Author: Suzanne Mansour
In no uncertain terms, CRISPR/Cas9 has revolutionized the field of genome engineering. It is easier to make desired changes to an organism’s DNA than ever before. Now, the next gen editing technology has made its mark again. An adaptation called Easi-CRISPR (Efficient additions with ssDNA inserts-CRISPR) greatly simplifies creation of transgenic mice, an essential workhorse in life sciences research.
Developed as part of a multi-institutional collaboration led by Suzanne Mansour, Ph.D., at the University of Utah, Masato Ohtsuka, Ph.D., at Tokai University, and Channabasavaiah Gurumurthy, Ph.D., at the University of Nebraska, the new method promises to greatly hasten the development of mouse models for investigating disease and health.

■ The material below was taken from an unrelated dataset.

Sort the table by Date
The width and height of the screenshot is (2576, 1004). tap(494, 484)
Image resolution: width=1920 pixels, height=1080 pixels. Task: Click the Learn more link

Recently published in Genome Biology, Easi-CRISPR overcomes a hurdle that has limited CRISPR’s utility. It has been challenging to insert long DNA sequences into genomes cut by CRISPR, a prerequisite for generating sophisticated animal models.
One such example is conditional knockouts in which a gene is altered beginning at a specific point in time rather than all throughout life. Easi-CRISPR allows for generation of both the floxed alleles and Cre insertions that are for required for the job.
What used to be a cumbersome, labor-intensive process can now be accomplished in one step. After scientists injected mice with Easi-CRISPR reagents at an early embryonic stage, up to 100 percent of the animals’ offspring contained the desired modifications. The method was highly efficient ranging from an 8.5 to 100 percent success rate for all 13 genes tested. The secret behind Easi-CRISPR is inserting single-stranded rather than double-stranded DNA.
It’s expected that the straightforward principals behind Easi-CRISPR will make it a useful and versatile tool. The method can be used to generate multiple types of mouse models and can potentially modify the genomes of livestock and other animals.
Due to an overwhelming number of email inquiries from the research community, the lead authors of this work posted another bioRxiv article that describes the detailed step-by-step protocols of Easi-CRISPR that should help with rapid adaptation to many labs.